Your objective >> Please copy out every line of the data below that contains the word "action".
● ● ● ●
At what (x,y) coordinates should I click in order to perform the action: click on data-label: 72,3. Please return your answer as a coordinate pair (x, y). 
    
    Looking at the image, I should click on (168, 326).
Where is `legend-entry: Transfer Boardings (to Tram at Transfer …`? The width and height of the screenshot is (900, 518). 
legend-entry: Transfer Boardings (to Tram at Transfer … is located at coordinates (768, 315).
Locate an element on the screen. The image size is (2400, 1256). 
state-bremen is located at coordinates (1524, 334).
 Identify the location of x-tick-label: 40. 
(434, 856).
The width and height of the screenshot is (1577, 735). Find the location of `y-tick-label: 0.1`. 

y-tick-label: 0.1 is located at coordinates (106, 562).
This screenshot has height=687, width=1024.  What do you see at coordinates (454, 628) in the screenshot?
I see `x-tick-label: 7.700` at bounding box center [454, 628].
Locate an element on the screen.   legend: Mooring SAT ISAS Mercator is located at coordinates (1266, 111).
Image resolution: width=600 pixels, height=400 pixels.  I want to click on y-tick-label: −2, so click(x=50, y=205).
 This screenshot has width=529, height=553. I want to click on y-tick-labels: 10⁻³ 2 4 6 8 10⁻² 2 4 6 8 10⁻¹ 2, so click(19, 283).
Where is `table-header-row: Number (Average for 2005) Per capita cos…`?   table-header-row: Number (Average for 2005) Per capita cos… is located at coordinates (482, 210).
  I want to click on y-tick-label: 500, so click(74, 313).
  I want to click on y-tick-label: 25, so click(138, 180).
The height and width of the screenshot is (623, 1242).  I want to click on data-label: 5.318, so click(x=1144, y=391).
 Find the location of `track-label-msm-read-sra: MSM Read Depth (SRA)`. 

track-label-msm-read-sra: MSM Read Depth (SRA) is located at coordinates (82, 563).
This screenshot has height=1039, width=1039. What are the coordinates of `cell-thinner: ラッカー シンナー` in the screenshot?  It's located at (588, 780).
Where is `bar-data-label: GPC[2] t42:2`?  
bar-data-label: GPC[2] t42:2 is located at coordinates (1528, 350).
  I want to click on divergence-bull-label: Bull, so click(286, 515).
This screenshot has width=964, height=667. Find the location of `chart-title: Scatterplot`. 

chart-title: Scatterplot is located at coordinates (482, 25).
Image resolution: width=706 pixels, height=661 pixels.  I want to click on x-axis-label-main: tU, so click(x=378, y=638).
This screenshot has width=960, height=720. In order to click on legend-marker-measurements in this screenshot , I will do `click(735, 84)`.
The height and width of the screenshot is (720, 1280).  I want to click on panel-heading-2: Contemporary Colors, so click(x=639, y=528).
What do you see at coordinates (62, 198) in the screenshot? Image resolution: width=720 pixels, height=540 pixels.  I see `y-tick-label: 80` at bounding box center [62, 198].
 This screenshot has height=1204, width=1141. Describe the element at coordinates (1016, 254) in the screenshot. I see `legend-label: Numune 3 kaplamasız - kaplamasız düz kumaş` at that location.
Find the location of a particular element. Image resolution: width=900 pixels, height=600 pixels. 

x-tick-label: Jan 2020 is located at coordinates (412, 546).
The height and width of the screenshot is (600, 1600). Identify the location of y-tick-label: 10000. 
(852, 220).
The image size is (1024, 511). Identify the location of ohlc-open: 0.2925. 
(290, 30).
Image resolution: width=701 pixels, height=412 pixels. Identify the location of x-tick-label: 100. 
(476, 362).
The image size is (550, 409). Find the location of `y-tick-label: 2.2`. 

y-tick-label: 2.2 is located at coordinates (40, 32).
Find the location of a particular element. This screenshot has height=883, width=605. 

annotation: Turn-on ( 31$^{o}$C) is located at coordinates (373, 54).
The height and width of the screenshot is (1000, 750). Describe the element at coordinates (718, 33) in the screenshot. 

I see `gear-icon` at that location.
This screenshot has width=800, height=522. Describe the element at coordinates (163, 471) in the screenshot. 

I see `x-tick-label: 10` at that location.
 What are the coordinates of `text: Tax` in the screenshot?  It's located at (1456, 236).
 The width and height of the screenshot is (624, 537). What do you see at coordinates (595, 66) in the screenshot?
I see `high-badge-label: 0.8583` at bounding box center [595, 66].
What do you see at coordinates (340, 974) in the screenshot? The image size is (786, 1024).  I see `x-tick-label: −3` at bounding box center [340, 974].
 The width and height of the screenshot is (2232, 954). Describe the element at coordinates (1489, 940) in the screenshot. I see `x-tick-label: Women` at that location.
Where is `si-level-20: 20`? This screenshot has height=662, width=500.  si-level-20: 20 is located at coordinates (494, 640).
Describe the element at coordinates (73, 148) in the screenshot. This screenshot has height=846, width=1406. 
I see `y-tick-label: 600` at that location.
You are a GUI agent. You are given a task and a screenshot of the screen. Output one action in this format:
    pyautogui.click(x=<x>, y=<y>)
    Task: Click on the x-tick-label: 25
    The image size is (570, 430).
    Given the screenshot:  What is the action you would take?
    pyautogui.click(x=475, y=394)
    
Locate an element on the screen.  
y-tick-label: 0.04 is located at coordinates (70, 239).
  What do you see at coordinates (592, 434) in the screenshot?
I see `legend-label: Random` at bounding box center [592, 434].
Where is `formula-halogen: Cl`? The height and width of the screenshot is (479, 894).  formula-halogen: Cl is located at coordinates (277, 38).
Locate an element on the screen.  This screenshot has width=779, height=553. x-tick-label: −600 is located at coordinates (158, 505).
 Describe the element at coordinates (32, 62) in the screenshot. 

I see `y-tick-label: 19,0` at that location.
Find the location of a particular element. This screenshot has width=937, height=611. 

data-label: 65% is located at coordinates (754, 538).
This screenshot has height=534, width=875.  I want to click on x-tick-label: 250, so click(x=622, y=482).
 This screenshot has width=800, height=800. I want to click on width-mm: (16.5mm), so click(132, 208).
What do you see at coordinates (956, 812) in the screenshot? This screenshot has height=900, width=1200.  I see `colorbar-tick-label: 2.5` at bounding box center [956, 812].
● ● ● ●
Exercise response >>
At what (x,y) coordinates should I click in order to perform the action: click on data-label: 72,3. Please return your answer as a coordinate pair (x, y). 
You are a GUI agent. You are given a task and a screenshot of the screen. Output one action in this format:
    Given the screenshot:  What is the action you would take?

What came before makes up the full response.